>> BEGIN Record set
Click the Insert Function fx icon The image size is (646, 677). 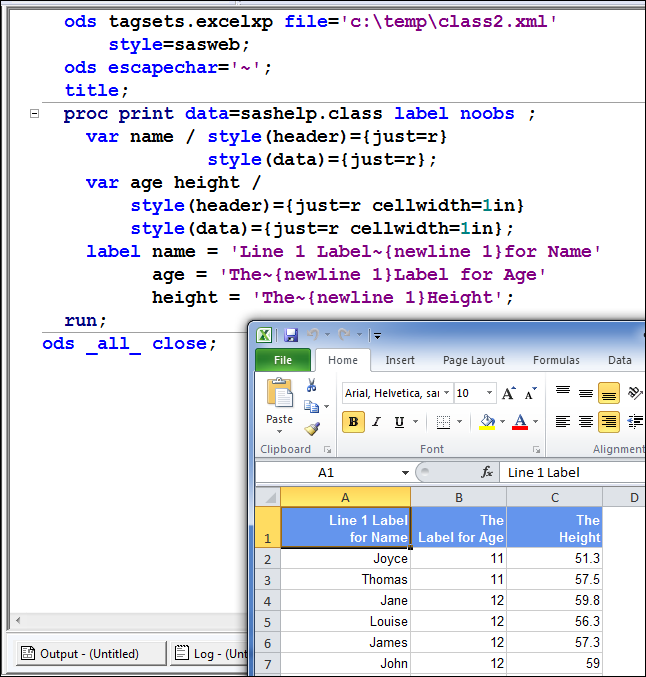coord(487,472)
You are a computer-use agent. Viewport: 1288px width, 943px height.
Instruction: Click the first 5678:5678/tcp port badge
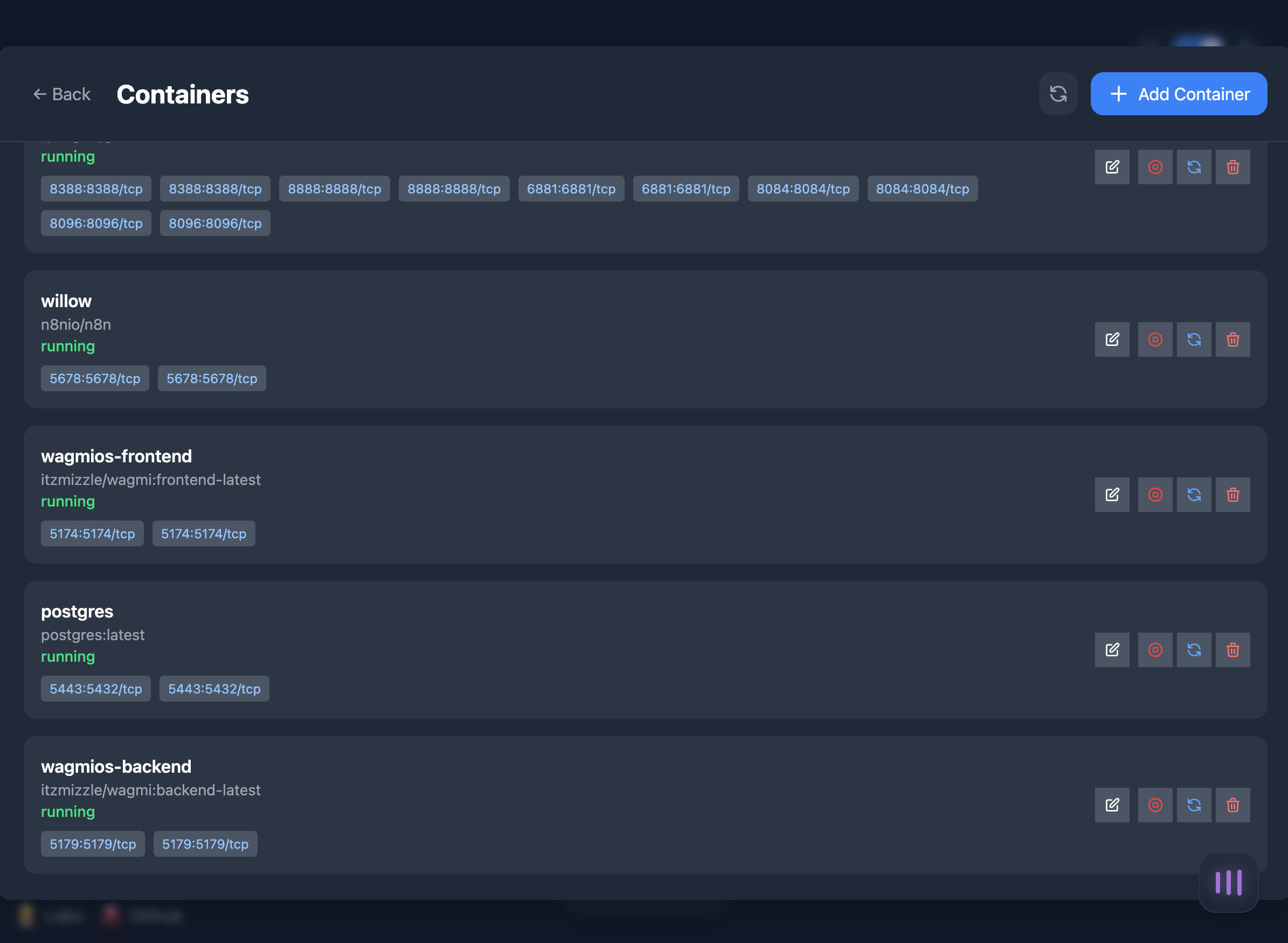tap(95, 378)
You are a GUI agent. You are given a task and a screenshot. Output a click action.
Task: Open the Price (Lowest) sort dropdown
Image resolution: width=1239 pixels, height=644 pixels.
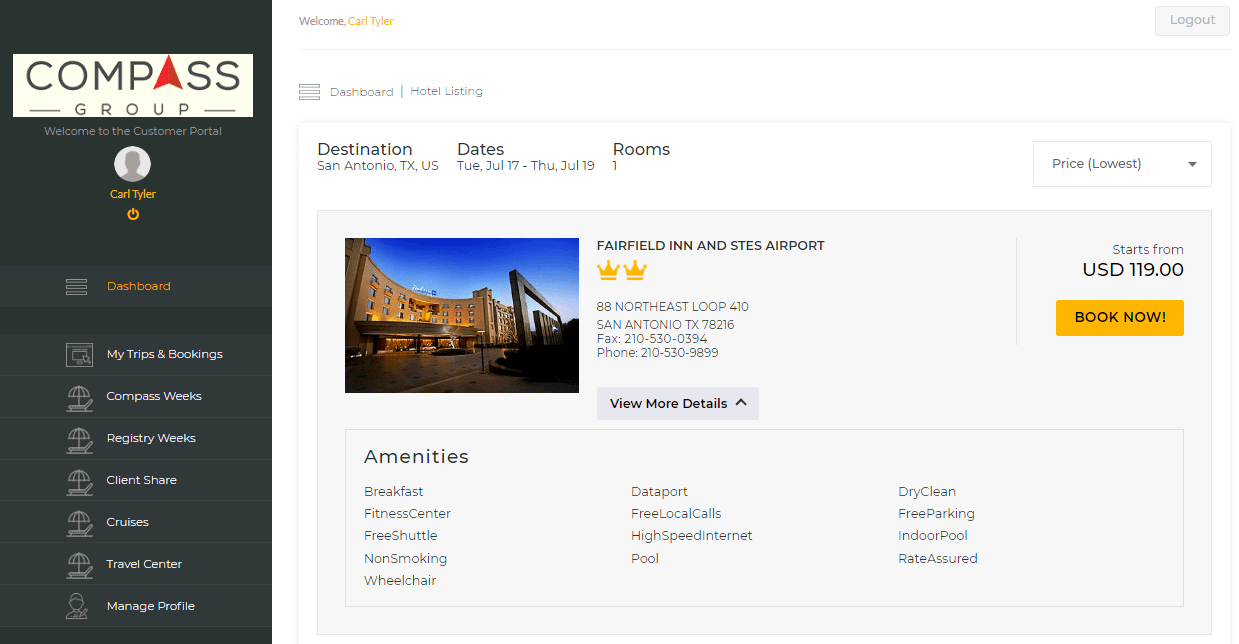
>> END Record set
▸ **Exercise goal**: Rewrite the records starting at the line that contains "You are a GUI" and ending at the end of the records, replacing "dropdown" with "menu" and leaving everything else unchanged. Leave the pictures out of the answer.

▸ **Task output**:
You are a GUI agent. You are given a task and a screenshot. Output a click action.
Task: Open the Price (Lowest) sort menu
Image resolution: width=1239 pixels, height=644 pixels.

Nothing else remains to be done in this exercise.